Assignment
Transcribe each entry exactly, without pictures.

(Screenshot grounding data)
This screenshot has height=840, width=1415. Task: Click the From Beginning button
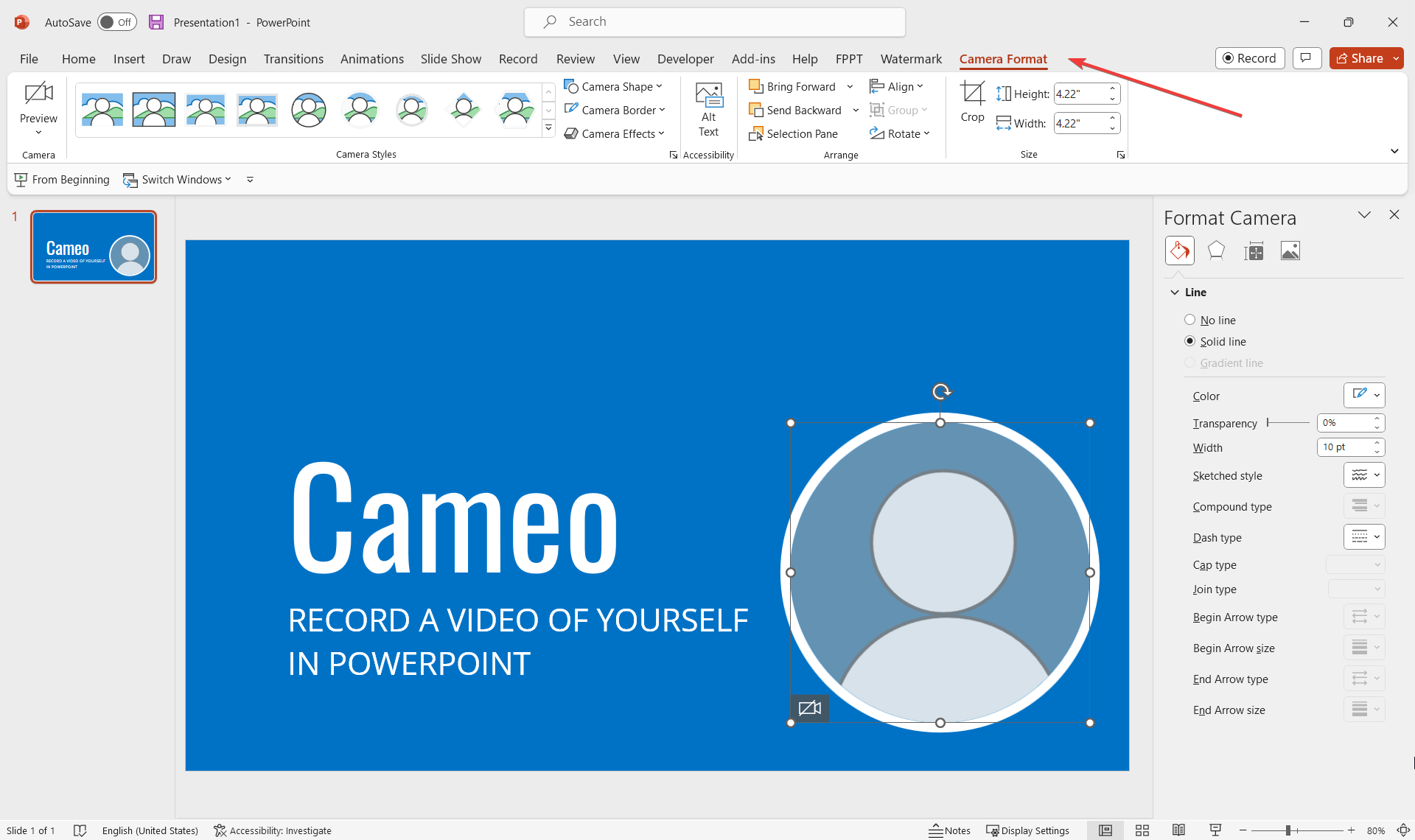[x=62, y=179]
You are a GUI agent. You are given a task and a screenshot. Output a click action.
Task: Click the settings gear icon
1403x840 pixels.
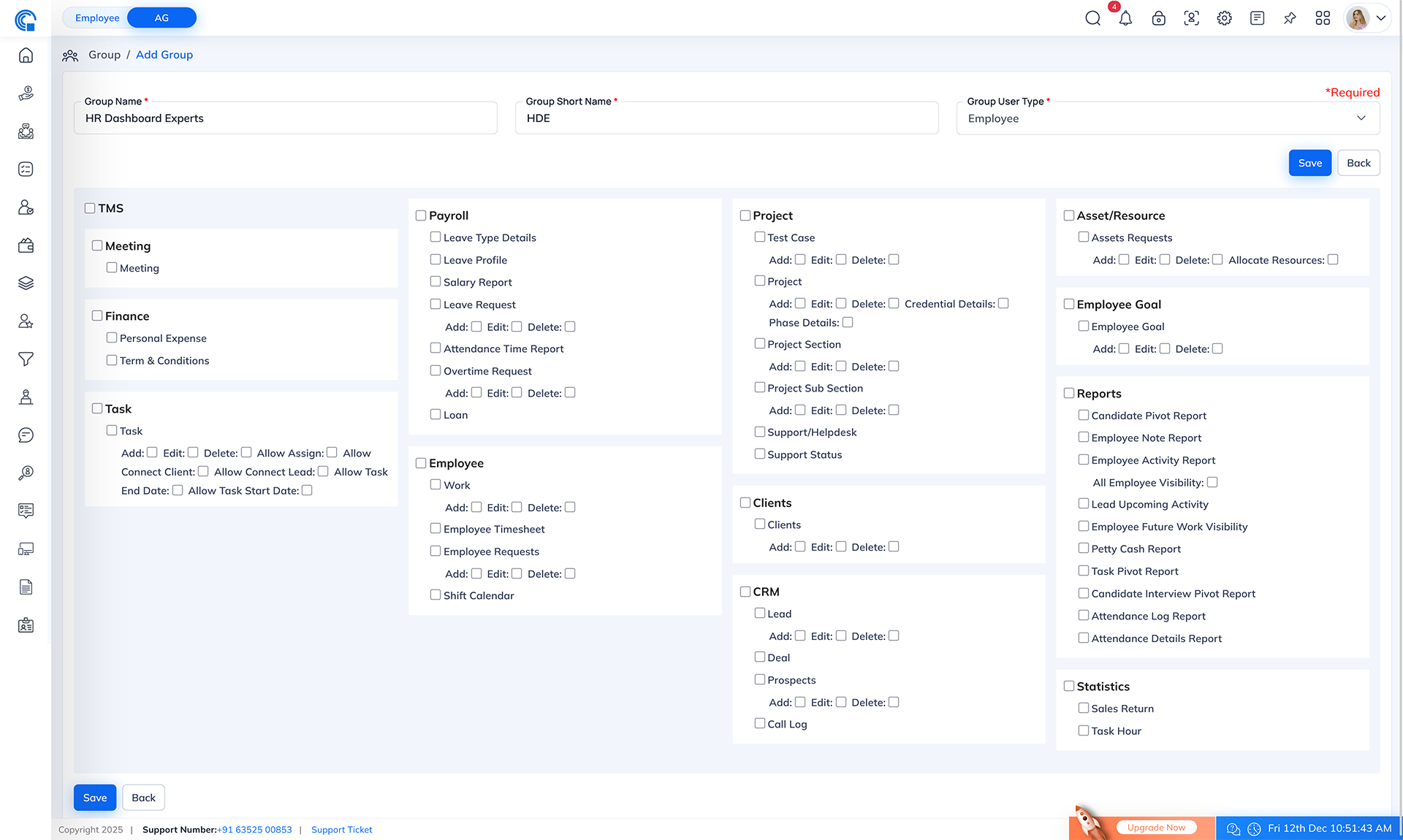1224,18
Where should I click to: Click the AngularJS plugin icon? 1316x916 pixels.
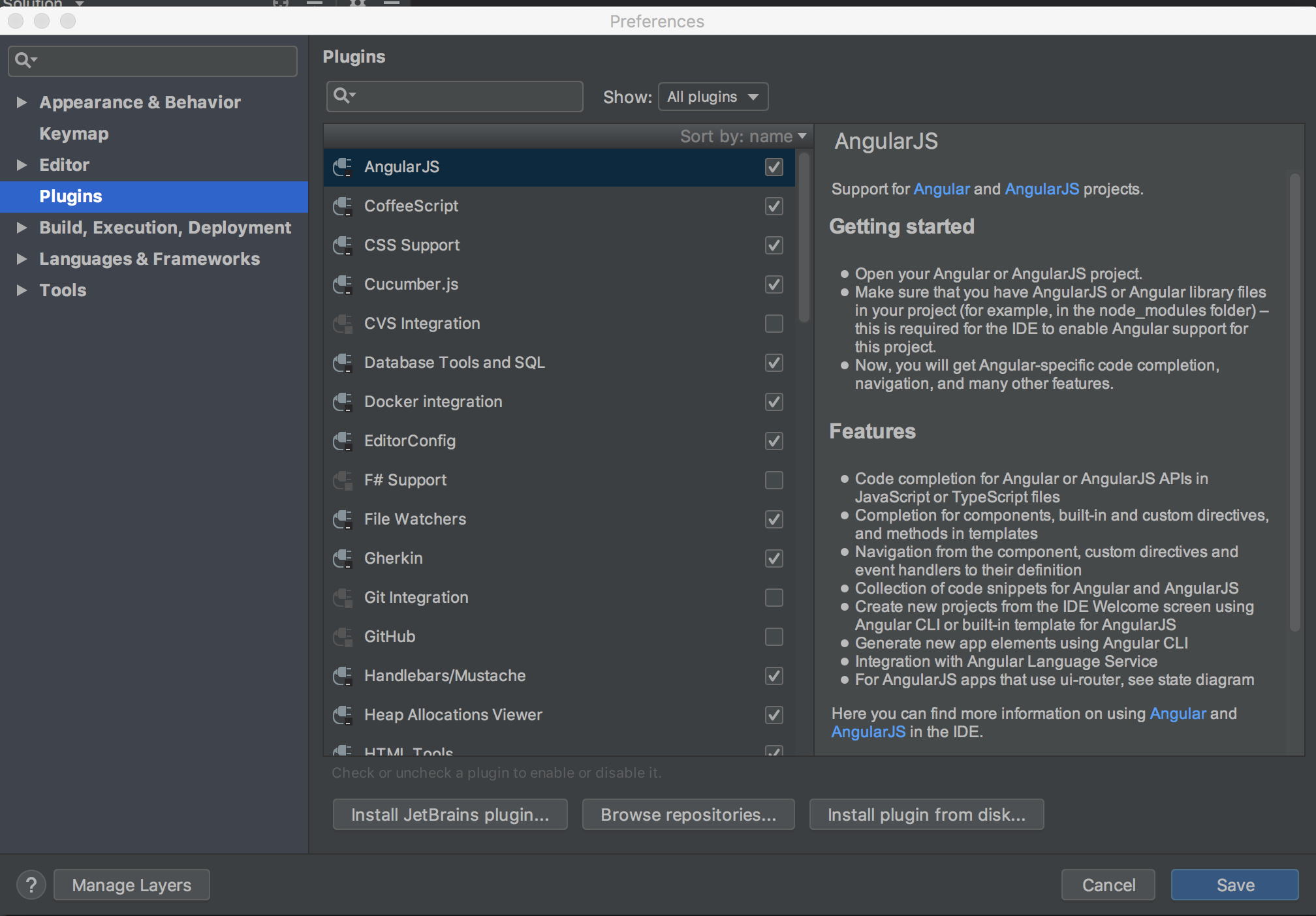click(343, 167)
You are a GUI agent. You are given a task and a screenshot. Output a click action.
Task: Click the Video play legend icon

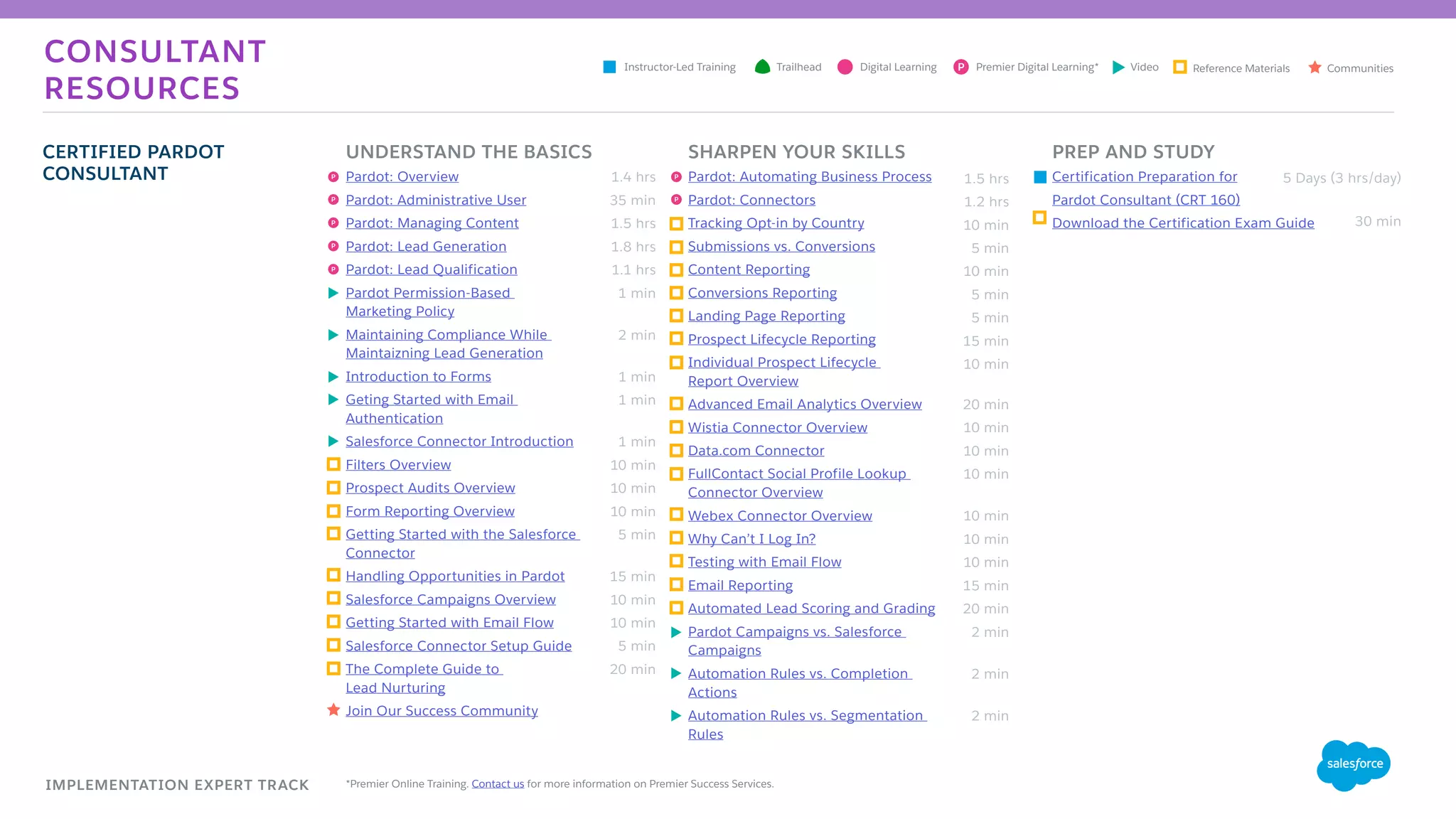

Task solution
This screenshot has height=840, width=1415. Task: Click the From Beginning button
[x=62, y=179]
You are a GUI agent. You are given a task and a screenshot. Output a click action.
Task: Click the settings gear icon
1403x840 pixels.
1224,18
Where should I click to: Click the AngularJS plugin icon? 1316x916 pixels.
click(343, 167)
You are a GUI agent. You are given a task and a screenshot. Output a click action.
Task: Click the Video play legend icon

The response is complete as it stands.